Is there current flowing at the open-circuit end of the 1/4-wave line
segment? No, the open-circuit won`t support current.

Correct, of course.

If a high-impedance generator of the same frequency were connected to
the virtual short point on the line, would it also be shorted? Yes.
Where? At the virtual short, not the open-circuit at the end of the
line.

Well, yes and no. When you first hook it to the virtual short, it won't
be shorted -- it'll see just the Z0 of the cable. Only when its output
reaches the end of the stub, reflects back, and adds to the forward wave
will it be short circuited. So it's the open end of the line which is
essential to creating the apparent short at the generator.

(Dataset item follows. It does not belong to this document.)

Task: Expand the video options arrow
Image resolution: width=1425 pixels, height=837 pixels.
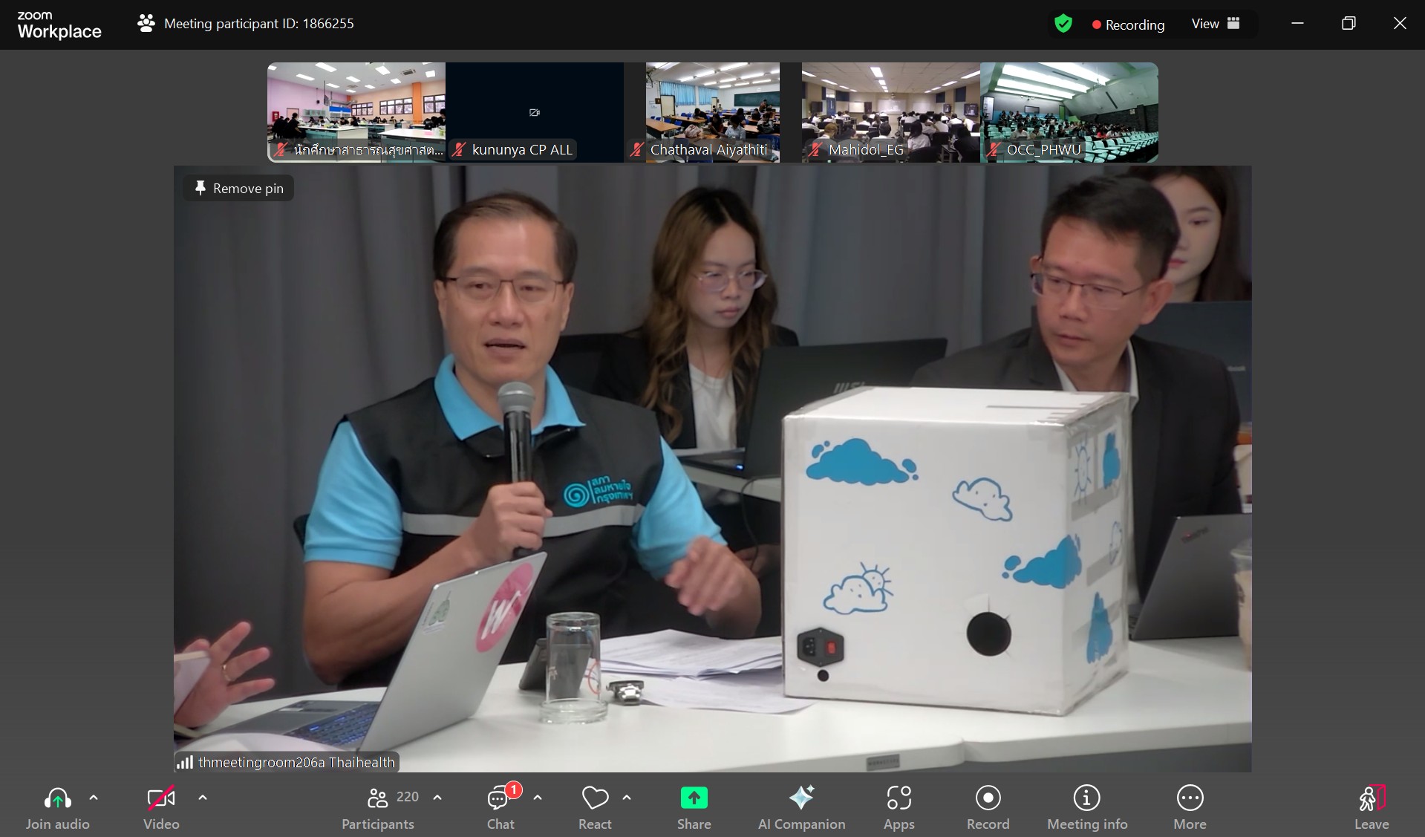Action: coord(203,798)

Now let us, as you say, reason together.

You're pointing out some similarities between a virtual short and a real
one, and giving that as evidence that waves reflect from a virtual
short. So consider a point on a 50 ohm line at which the forward and
reverse waves add to a V/I of, say, 10 ohms, purely resistive to keep it
simple. If you connect a generator (of the correct frequency) at that
point, it will see 10 ohms after things settle down to steady state,
just like your generator saw a short circuit at the "virtual short" in
steady state. So can we conclude that a traveling wave will partially
reflect when it encounters the 10 ohm point? The effective or "virtual"
reflection coefficient can be calculated as -2/3, from which the
reflected wave can be calculated. And, in fact, if we assume that such a
reflection takes place, we can calculate the magnitude and phase of the
resulting wave and, sure enough, there it will really be.

But if the wave does really reflect from this "virtual discontinuity",
we might have a problem. That point is a ways away from the "virtual
short" point (check your Terman diagram if you don't follow), so we have
a partial reflection occurring at this point as well as the full
reflection from the "virtual short". In fact, unless the line is
matched, we'll have reflections from every point along the line, or at
best everywhere except an infinitesimally short spot every half
wavelength! What a mess! Does Terman describe this problem in his book?
A diagram, perhaps, showing the infinite number of partial reflections
taking place all along the line?

No? Well, then, maybe it takes a perfect "virtual short" to get a
reflection, and even a tiny, tiny imperfection will prevent it. So that
would mean that you'd get no reflection at all from a "virtual
almost-short" on even a very slightly lossy line, right? The whole idea
goes to pot when you add even a tiny amount of loss? Or is a little loss
ok? Then we get a full reflection from a good or pretty good "virtual
short", but nothing if it gets too far from perfection. Do me a favor
and check your Terman for an equation or graph which shows just where
this abrupt transition point is (that is, at what "virtual resistance"
the reflection ceases), and why it exists.

Help me out here with my reasoning.

Roy Lewallen, W7EL